The FTSE 100 index reached its highest closing value of 8,012.53 points on February 16, 2023. This marked a significant milestone for the index that had been treading water for some time. The index is only up 12% over five years.
The index’s surge to 8,000 points was driven by a combination of factors. This included strong corporate earnings, a recovering global economy, and the outperformance of the resources sector, which is well-represented on it.
That bull run came to an end with the Silicon Valley Bank fiasco, and we’ve seen further downward pressure during the year.
A resurgence
The FTSE 100, along with other global indexes, surged last week as central banks hinted at an end to an aggressive fiscal tightening programmes aimed at countering inflation. This reduced the uncertainty surrounding interest rate hikes, which had weighed on market sentiment.

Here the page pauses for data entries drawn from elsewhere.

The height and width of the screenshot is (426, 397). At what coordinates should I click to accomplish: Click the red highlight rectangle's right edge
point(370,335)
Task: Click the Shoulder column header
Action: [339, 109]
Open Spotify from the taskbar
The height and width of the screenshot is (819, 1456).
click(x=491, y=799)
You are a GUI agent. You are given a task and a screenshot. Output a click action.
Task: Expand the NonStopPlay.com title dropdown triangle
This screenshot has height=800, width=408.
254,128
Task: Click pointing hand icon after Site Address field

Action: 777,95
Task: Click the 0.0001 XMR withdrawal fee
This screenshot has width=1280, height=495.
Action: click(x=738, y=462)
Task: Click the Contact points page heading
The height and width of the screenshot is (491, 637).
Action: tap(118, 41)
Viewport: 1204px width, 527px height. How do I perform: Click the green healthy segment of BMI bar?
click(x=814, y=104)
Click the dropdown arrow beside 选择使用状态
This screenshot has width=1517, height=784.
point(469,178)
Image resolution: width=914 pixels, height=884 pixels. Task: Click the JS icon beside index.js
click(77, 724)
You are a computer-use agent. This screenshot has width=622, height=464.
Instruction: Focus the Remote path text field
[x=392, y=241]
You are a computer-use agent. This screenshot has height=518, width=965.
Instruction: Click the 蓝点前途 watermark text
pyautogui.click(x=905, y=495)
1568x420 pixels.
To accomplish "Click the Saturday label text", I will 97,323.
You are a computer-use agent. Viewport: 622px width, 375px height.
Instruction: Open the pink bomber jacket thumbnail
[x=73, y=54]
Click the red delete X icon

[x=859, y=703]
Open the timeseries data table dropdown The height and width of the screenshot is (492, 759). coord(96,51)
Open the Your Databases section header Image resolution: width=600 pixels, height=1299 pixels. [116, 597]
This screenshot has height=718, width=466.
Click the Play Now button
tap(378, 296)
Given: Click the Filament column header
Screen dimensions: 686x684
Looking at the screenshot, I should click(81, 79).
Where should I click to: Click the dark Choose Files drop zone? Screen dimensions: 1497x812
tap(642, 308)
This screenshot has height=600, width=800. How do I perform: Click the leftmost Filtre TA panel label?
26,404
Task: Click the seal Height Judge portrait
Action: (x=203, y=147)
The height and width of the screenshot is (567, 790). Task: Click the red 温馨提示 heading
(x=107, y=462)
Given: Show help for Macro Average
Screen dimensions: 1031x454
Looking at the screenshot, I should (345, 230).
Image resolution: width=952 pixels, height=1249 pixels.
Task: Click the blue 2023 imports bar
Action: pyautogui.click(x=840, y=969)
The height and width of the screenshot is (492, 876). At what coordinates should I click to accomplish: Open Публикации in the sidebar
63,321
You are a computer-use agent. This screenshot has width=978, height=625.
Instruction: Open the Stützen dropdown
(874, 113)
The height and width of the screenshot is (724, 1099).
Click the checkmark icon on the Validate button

More generally, concerns about a potential economic downturn have subsided, with positive economic data and improving corporate earnings boosting investor confidence.
The Purchasing Managers’ Index (PMI) for the UK and other major economies showed strong growth in the manufacturing and services sectors, while corporate earnings reports generally exceeded expectations.
Interest rates and stocks
The relationship between interest rates and stocks, particularly their attractiveness to investors, is rooted in the opportunity cost of capital.
When interest rates are low, returns from fixed-income investments like bonds are less attractive. As a result, investors may turn to stocks seeking higher potential returns.
Conversely, when interest rates rise, the appeal of fixed-income investments increases, potentially making stocks less attractive.
However, the relationship is nuanced, considering various economic factors.
More broadly, in a low-interest-rate environment, stocks may be favoured for their growth potential, while in a high-interest-rate environment, income-generating assets like bonds might gain preference.
So, with interest rates expected to fall, capital should move away from debt and cash, towards stocks.
And the faster interest rates fall, the more quickly we can expect to see this transition from debt to stocks.
A healthy forecast
Forecasts change all the time. However, one I often keep an eye on is from the Economy Forecast Agency. Its prediction isn’t always correct, but from time to time, it’s been very accurate.
Following the recent dovish narratives from the US Federal Reserve and changing sentiment within the Bank of England, the forecast has recently been upgraded. And it looks pretty good.
As we can see, the agency expects to see the index close above 8,000, at 8,261 in January, representing a healthy 7% premium on the current position. That’s great.
It also suggests that UK stocks will go from strength to strength during the year. The index could close at 9,363 in December 2024. That’s 24.4% above where we are now.
Maybe we can assume that this improving forecast is related to falling interest rates. If so, a January rise to 8,000 might not happen, but a 2024 rise to that level just might.